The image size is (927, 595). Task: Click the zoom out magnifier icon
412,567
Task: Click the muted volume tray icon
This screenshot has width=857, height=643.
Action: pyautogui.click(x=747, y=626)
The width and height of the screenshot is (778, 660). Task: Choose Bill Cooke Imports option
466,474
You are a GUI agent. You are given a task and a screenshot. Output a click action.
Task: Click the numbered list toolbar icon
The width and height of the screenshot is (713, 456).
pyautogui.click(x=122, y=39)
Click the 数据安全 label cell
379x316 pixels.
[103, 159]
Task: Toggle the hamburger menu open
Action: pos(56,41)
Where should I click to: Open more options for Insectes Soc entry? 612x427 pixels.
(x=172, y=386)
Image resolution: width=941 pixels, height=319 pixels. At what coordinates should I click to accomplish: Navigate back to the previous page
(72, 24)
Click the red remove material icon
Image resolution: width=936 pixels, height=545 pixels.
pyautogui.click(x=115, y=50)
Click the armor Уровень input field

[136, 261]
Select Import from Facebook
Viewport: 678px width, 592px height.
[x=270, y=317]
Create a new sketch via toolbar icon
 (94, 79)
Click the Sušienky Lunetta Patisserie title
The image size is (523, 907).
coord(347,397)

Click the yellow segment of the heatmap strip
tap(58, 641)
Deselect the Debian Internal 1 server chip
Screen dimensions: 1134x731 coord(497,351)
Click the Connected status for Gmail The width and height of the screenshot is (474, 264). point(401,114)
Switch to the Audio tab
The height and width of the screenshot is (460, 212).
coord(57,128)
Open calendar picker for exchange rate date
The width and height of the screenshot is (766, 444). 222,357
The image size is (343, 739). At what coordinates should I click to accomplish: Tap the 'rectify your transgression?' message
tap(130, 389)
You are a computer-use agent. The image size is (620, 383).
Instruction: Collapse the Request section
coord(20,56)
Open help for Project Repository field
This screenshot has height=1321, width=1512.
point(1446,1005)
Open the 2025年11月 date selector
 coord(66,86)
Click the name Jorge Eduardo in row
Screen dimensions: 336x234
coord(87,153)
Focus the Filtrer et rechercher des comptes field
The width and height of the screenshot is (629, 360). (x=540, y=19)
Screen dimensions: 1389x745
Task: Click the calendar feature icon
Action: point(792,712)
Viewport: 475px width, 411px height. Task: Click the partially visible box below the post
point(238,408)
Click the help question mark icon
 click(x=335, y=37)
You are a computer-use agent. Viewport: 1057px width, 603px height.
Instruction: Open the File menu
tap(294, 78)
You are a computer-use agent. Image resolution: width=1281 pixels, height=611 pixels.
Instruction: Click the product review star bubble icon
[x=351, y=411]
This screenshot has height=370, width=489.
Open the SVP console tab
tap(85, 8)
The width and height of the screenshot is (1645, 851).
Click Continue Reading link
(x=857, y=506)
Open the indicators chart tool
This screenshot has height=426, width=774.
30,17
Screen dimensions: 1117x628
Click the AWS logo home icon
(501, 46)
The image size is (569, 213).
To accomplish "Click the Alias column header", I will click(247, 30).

.....

TASK ITEM = Copy out each line of the listing that holds the string "computer".

WORKED SOLUTION =
You are a computer-use agent. The image size is (620, 383).
You are a computer-use agent. Viewport: 1057px width, 603px height.
You are a computer-use agent. Image resolution: width=1281 pixels, height=611 pixels.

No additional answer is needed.